File and device input/output

Reading and writing files

The functions read and write do I/O on files. For both, the first argument is a file-descriptor, the second argument is a buffer in the user program where the data comes from or goes to and the third argument is the number of bytes of data to transfer. Each call returns a count of the number of bytes actually transferred. These calls look like:

n = read(fildes, buffer, count);

n = write(fildes, buffer, count);

n = readv(fildes, iov, iovcnt);

n = writev(fildes, iov, iovcnt);

Up to count bytes are transferred between the file denoted by fildes and the byte array pointed to by buffer. The returned value n is the number of bytes actually transferred.

For writing, the returned value is the number of bytes actually written; it is generally an error if this fails to equal the number of bytes requested. In the write case, n is the same as count except under exceptional conditions, such as I/O errors or end of physical medium on special files; in a read, however, n may without error be less than count.

writev performs the same action as write, but gathers the output data from the iovcnt buffers specified by the members of the iov array: iov[0], iov[1], . . ., iov [iovcnt-1]. The iovcnt is valid only if greater than 0, and less than or equal to {IOV_MAX}.

Each iovec entry specifies the base address and length of an area in memory from which data should be written. writev always writes a complete area before proceeding to the next.

For reading, the number of bytes returned may be less than the number requested, because fewer than count bytes remained to be read. If the file-offset is so near the end of the file that reading count characters would cause reading beyond the end, only sufficient bytes are transferred to reach the end of the file, also, typewriter-like terminals never return more than one line of input. (When the file is a terminal, read normally reads only up to the next new-line, which is generally less than what was requested.)

readv performs the same action as read, but places the input data into iovcnt buffers specified by the members of the iov array: iov[0], iov[1], . . ., iov [iovcnt-1].

Each iovec entry specifies the base address and length of an area in memory where data should be placed. readv always fills one buffer completely before proceeding to the next.

When a read call returns with n equal to zero, the end of the file has been reached. For disk files this occurs when the file-offset equals the current size of the file. It is possible to generate an end-of-file from a terminal by use of an escape sequence that depends on the device used. The function read returns 0 to signify end-of-file, and returns -1 to signify an error.

The number of bytes to be read or written is quite arbitrary. The two most common values are 1, which means one character at a time (``unbuffered''), and 512, which corresponds to a physical block size on many peripheral devices. This latter size is most efficient, but even character at a time I/O is not overly expensive. Bytes written affect only those parts of a file implied by the position of the file-offset and the count; no other part of the file is changed. If the last byte lies beyond the end of the file, the file grows as needed.

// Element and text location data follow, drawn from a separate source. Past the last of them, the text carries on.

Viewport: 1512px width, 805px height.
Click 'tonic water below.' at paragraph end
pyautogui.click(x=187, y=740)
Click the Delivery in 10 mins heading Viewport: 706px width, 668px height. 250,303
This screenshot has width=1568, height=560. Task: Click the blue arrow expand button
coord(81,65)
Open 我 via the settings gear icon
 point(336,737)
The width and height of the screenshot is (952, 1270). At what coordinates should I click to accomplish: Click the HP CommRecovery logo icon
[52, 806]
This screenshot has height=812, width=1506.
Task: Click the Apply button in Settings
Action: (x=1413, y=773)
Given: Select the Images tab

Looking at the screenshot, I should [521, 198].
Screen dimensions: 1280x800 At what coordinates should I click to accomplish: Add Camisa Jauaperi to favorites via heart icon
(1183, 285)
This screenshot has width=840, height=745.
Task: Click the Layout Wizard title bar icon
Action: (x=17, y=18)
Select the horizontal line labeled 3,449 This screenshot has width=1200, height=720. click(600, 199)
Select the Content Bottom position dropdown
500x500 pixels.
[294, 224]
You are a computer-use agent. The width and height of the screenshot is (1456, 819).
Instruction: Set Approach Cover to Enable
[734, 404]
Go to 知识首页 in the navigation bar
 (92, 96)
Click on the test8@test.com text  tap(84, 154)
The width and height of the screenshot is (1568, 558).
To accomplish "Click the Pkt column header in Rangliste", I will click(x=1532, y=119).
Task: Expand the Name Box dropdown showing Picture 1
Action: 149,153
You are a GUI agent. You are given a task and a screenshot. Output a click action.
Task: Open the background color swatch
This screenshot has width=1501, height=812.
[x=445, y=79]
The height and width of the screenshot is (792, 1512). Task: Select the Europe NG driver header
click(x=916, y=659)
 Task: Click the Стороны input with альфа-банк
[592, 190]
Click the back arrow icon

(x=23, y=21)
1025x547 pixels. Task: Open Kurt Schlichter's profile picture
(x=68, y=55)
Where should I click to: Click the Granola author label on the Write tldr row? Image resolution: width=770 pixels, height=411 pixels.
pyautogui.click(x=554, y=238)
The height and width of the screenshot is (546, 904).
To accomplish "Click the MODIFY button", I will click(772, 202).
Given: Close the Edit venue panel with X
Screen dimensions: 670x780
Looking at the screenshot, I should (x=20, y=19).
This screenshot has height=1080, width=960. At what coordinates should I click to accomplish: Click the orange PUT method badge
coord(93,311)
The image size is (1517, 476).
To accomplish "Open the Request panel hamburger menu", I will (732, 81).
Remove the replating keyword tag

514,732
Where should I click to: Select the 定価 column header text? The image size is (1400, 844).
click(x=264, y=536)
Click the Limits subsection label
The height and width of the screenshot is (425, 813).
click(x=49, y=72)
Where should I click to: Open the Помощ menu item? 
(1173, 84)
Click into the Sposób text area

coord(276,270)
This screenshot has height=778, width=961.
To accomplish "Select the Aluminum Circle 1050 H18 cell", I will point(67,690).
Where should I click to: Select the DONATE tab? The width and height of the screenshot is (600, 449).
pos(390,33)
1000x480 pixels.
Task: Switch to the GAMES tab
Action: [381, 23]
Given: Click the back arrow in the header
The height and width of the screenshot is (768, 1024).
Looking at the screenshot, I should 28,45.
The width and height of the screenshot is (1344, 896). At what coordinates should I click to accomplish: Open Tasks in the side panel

A simple program using the read and write functions to copy its input to its output can copy anything, since the input and output can be redirected to any file or device.

#define  BUFSIZE  512

main()   /* copy input to output */
{
   char buf[BUFSIZE];
   int  n;

   while ((n = read(0, buf, BUFSIZE)) > 0)
      write( 1, buf, n);
   exit(0);
}

If the file size is not a multiple of BUFSIZE, some read will return a smaller number of bytes to be written by write: the next call to read after that will return zero indicating end-of-file.

To see how read and write can be used to construct higher level functions like getchar and putchar, here is an example of getchar which does unbuffered input:

#define  CMASK   0377  /* for making char's > 0 */

getchar() /* unbuffered single character input */
{
   char c;

   return((read(0, &c, 1) > 0) ? c & CMASK : EOF);
}

The variable c must be declared char, because read accepts a character pointer. The character returned must be masked with 0377 to ensure that it is positive; otherwise, sign extension may make it negative.

The second version of getchar does input in big chunks, and hands out the characters one at a time.

#define  CMASK   0377  /* for making char's > 0 */
#define  BUFSIZE  512

getchar()  /* buffered version */
{
   static char    buf[BUFSIZE];
   static char    *bufp = buf;
   static int     n = 0;

   if (n == 0)  {   /* buffer is empty */
      n = read(0, buf, BUFSIZE);
      bufp = buf;
   }
   return((--n >= 0) ? *bufp++ & CMASK : EOF);
}